The truth is, I've been reading voraciously, writing a book, and doing lots of homework for school. Yeah, you heard me . . . . . . . school. I suppose it's time for me to finish school and secure my Masters so that I can join the elite 9.4% of the populace to have accomplished the same. Let's face it, as much as I'd like to, I can't rub people for ever.

To say that things have slowed down in the massage business would be an understatement. Although, the industry leading, luxury resort conglomerate I work for caters to the affluent, we have begun to feel the effects of our ever weakening economy. Consequently, Mr. Poopie has had a lot more time to do other things like reading and pondering why certain people are allowed to procreate. Also, to be even more forthcoming, there wasn't a whole lot I felt impelled to talk about that wasn't already being shoved down our throats by mass media. Economy, blah blah, Obama, blah blah blah, Iran and nuclear-blah blah, bad peanut butter-blah.

One thing I do feel relatively inspired to discuss, besides boobies of course, is all this ubiquitous discussion about steroids and baseball. Helloooooooo, am I the only person on the planet that knew these fools were juicing? The commissioner of baseball has the cojones to act like he didn't know what was going on, and worse yet, the gall to say he's going to consider distributing punishment. I have a couple of problems with this entire A-Rod steroid saga. For those of you who live in a shell, or Cambodia for that matter, there were some random, supposedly anonymous, drug testing done back in 2003 to get an idea of how many baseball players were taking steroids. We won't address why an "anonymous" test involved actual "names" to begin with, but some how, the list of those positive tests has leaked, and of course A-Roid (as he's been so appropriately named) was at the top of that list. Keep in mind that performance enhancing drugs were not illegal in baseball at the time. (reason number one, the results should be thrown away and this entire fiasco forgotten)

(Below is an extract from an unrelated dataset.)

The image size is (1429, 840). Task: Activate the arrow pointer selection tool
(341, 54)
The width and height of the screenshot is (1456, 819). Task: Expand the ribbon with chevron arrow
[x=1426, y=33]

The second problem I have with all this, is that congress has been involved with the witch hunt to find out who has been taking PED's, which inevitably has led to some athletes to lie under oath, which in turn has put their freedom in jeopardy. By no means am I siding with the players, or condoning the use of banned substances, I just feel that all this is a huge waste of time and money. Implement better testing and move forward. No need to drudge up a bunch of meaningless tests, dirty syringes, (who keeps this shit?) and DNA samples that ultimately aren't going to solve the problem, but only confirm what we already suspected in the first place.

Congress? Why are my tax paying dollars being used to out athletes who we already know used steroids, when there is a 1100 page stimulus package that I know the majority of them haven't dedicated the time to read? I'm sorry, but Congress needs to stay out of baseball. I think the sport is completely capable of cleaning things up without the help of a large bureaucratic counsel of geriatric law makers. Figure out how to balance the budget, save Michael Jackson's face from falling off, then worry about sports. It's only a matter of time before the spot light turns to football. Which, by the way, is where they should have been looking all along. Hee-hee, Schamone!